The small wonders and unexpected insights that come from truly noticing the world outside our doors.

i.e. the neighbor who stopped mowing as often “just to see what would happen,” and found an unexpected ecosystem unfolding — clover inviting bees, soft patches drawing kids to play, and a lawn transforming into a small, living community of its own.

Examples of the Tone and Depth We’re Seeking

Below are a few previously published Narratively pieces that reflect the kind of depth, intimacy, and sense of place we’re after. Your story doesn’t need to resemble these in content, but should match their emotional clarity, reporting quality, or sense of transformation:

Yes, New York City Does Have Trees. I’m on a Quest to See All the Best Ones.

A personal journey through the city’s overlooked green spaces, revealing the people who nurture them and the meaning found in seeking them out.

The New Sisterhood of Black Female Homesteaders

A powerful look at women reconnecting with land as a source of identity, resilience, and healing.

Risking Life and Limb to Catalog the World’s Plants

A story driven by scientific passion, adventure, and the human drive to protect nature — told through vivid scenes and personal stakes.

The Vegan Who Bought Her Husband’s Cattle Ranch

A narrative about family, transformation, land stewardship, and reimagining what a piece of property can represent.

Chasing London’s Mysterious Flock of Feral Birds

A curious, community-centered exploration of urban nature and the bonds formed through paying attention to a shared environment.

These pieces demonstrate the range we’re open to: personal journeys, deeply reported stories, unexpected subcultures, scientific or environmental discovery, and narratives driven by identity and place. Your story can be quieter or more intimate — as long as it feels real, grounded, and human.

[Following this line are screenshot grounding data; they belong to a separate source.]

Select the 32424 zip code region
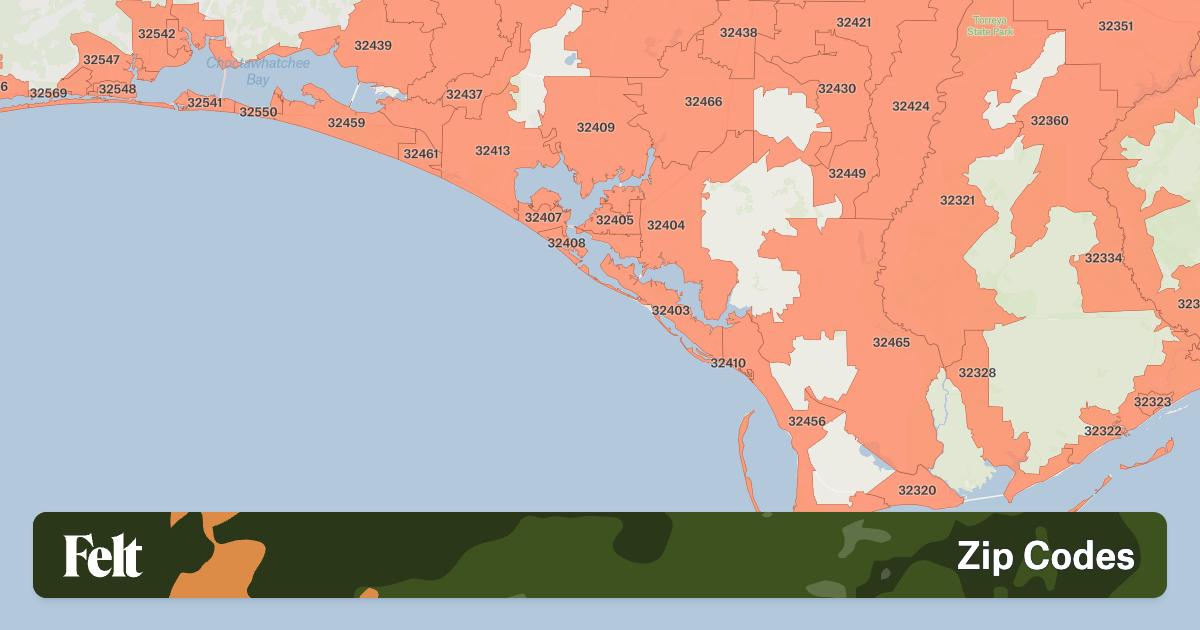 click(x=911, y=106)
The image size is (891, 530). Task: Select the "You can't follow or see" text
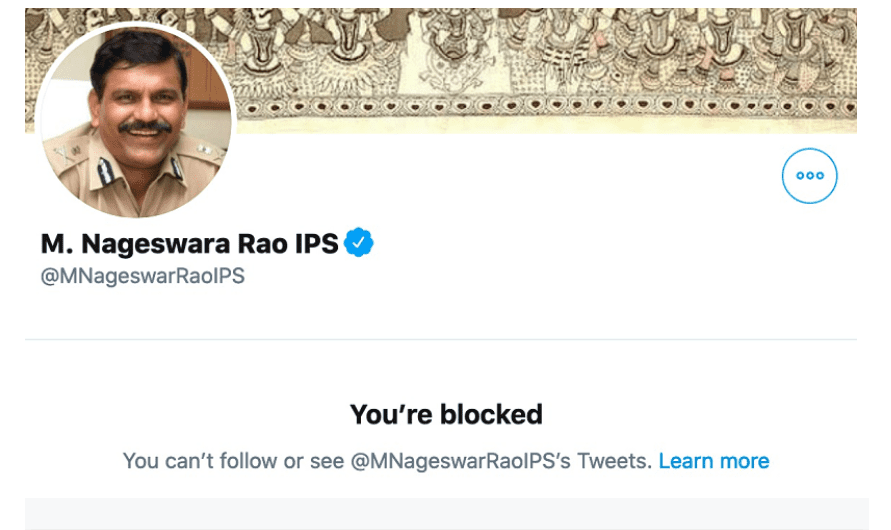click(234, 461)
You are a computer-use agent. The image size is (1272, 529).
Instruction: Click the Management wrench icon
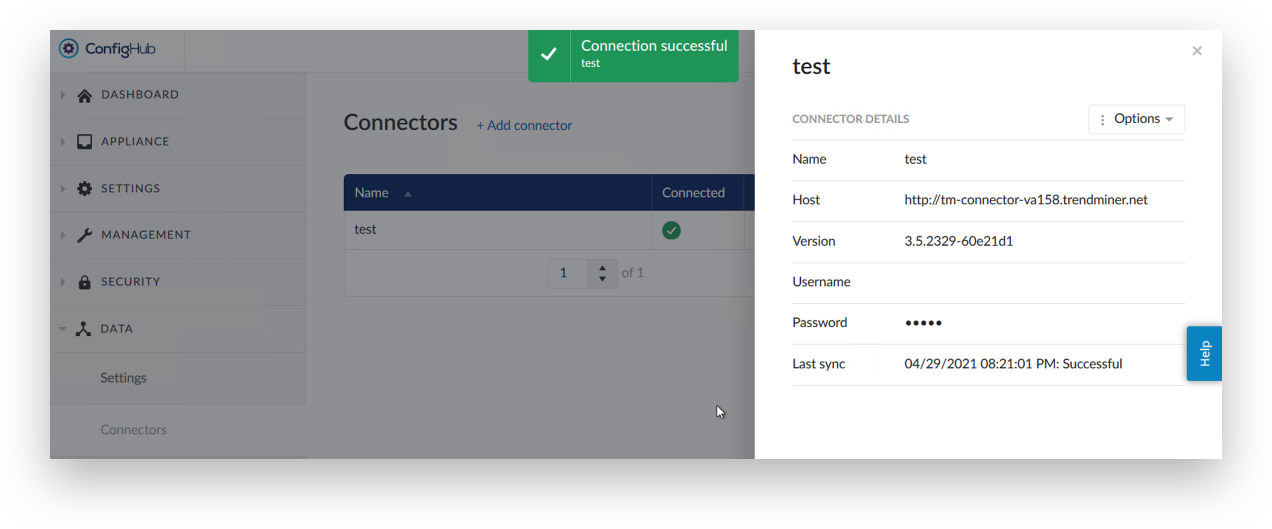coord(85,235)
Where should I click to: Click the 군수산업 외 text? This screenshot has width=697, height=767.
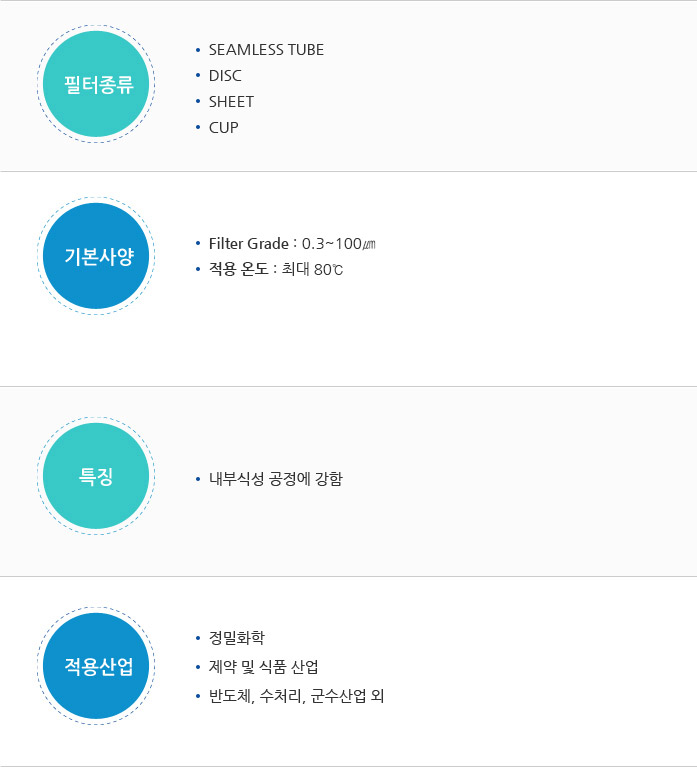click(347, 696)
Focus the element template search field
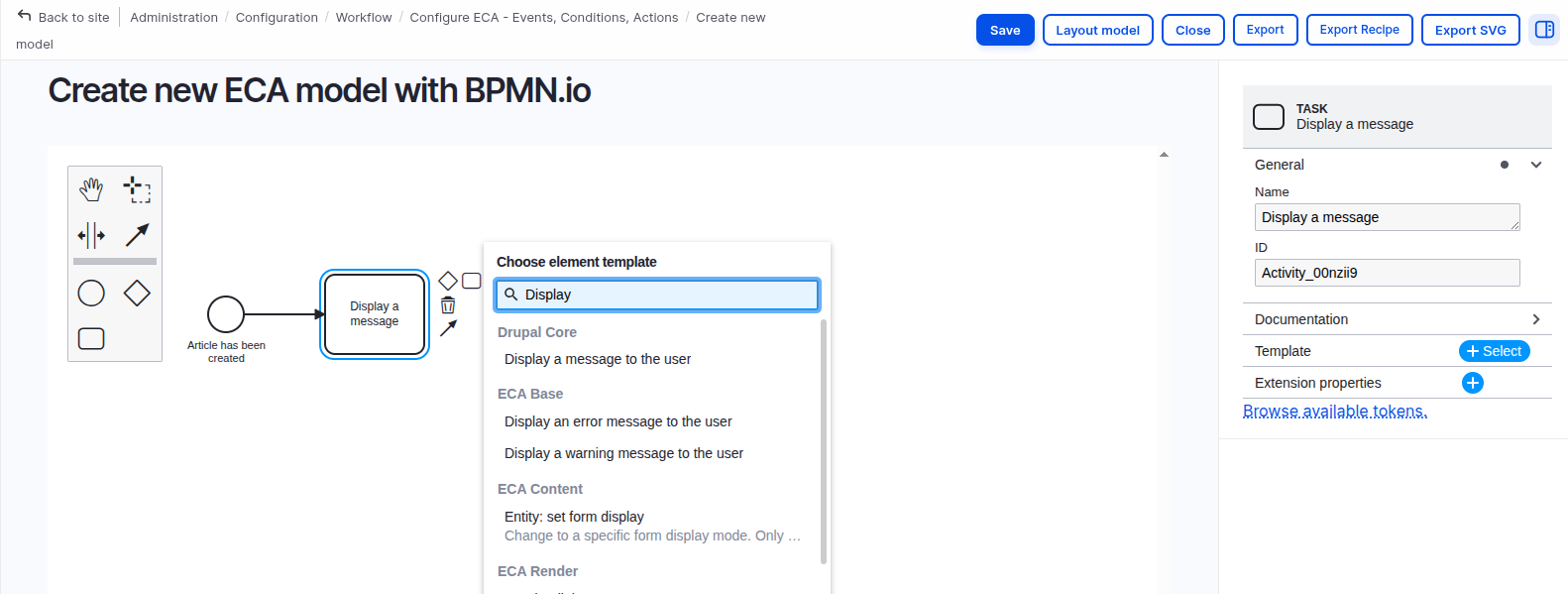The height and width of the screenshot is (594, 1568). click(664, 295)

Again: the lawn or green space is a meaningful setting — not the point of the story.

Format & Payment

We’re commissioning 15 stories in a mix of formats:

First-person or reported narratives

Shortreads (up to 1,000 words)

Longform features (1,000–3,000 words)

Pay starts at $750, with potential for higher rates for ambitious or heavily reported pieces.

Deadline

Submissions (for memoir) and pitches (for reported stories) are due Friday, January 23, 2026, but will be accepted on a rolling basis until then over a 6-week period. 

We use Submittable to accept and review our submissions.